EXTRACT ▸
********************
Postby jcompagner » Fri Oct 22, 2010 10:05 am

Serializable is horrible for performance, and i guess to make it work, all connections must be in that state so everything that you do then is the serialized after each other....

But robert: your problem is not fixed by using Serializable . The only thing if you use select values to build up something that you update, for example a warehouse inventory stock variable.
You have to use locks.. It could be that Serializable does that for you... and yes some databases seems to do that, they lock everything you select!!!
But we are mostly talking about posgresql here and postgresql (and oracle) has the nice feature of snapshot isolation. (http://en.wikipedia.org/wiki/Isolation_ ... systems%29)

read this also for example:

http://www.postgresql.org/docs/8.4/stat ... n-iso.html


"When a transaction is using the serializable level, a SELECT query only sees data committed before the transaction began; it never sees either uncommitted data or changes committed during transaction execution by concurrent transactions. (However, the query does see the effects of previous updates executed within its own transaction, even though they are not yet committed.) "
********************
LIST OF TASKS ▸
1. In the forum post on Serializable isolation, reproduce everything from "You have to" down to "everything you select!!!", substituting "row-level locks" for "locks".
2. Pick up the forum post on Serializable isolation after its final sentence and carry the discussion forward.

SUPPLIED INFORMATION ▸
********************
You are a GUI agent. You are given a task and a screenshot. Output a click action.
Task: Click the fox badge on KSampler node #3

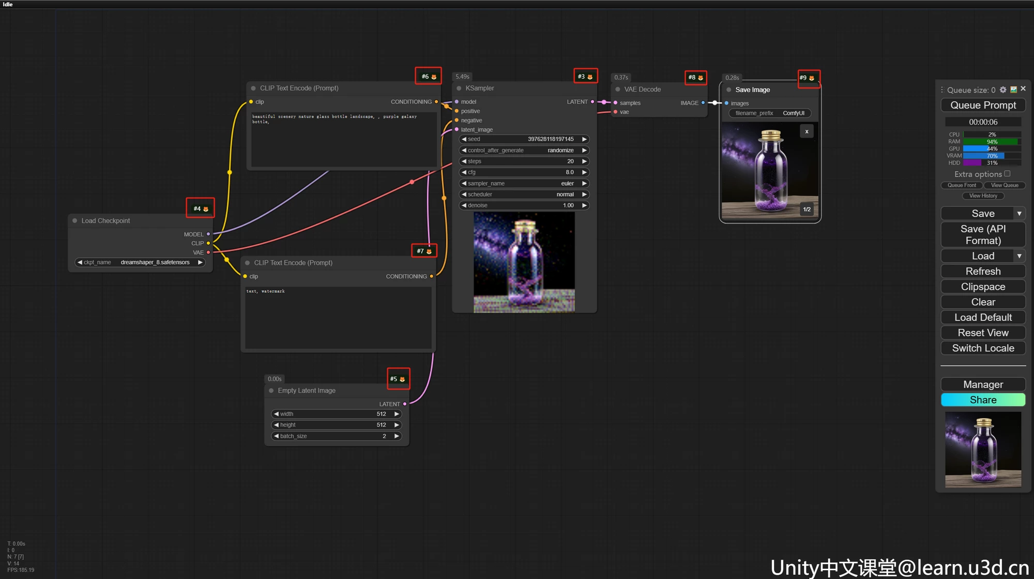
********************
RESULTS BY TASK ▸
1.
You have to use row-level locks.. It could be that Serializable does that for you... and yes some databases seems to do that, they lock everything you select!!!

2.
and thats horrible! So your data that you select you never see the any updates anymore, your state is consistent but others could have changed it!
(Read committed does give you the data again)

I guess if you use all kind of select data to update 1 row you still need to use select for update:

"UPDATE, DELETE, SELECT FOR UPDATE, and SELECT FOR SHARE commands behave the same as SELECT in terms of searching for target rows: they will only find target rows that were committed as of the transaction start time. However, such a target row might have already been updated (or deleted or locked) by another concurrent transaction by the time it is found. In this case, the serializable transaction will wait for the first updating transaction to commit or roll back (if it is still in progress). If the first updater rolls back, then its effects are negated and the serializable transaction can proceed with updating the originally found row."

And if you have to use that then you can just use READ_COMMITTED and select for update (as far as i understand all the doc in that link)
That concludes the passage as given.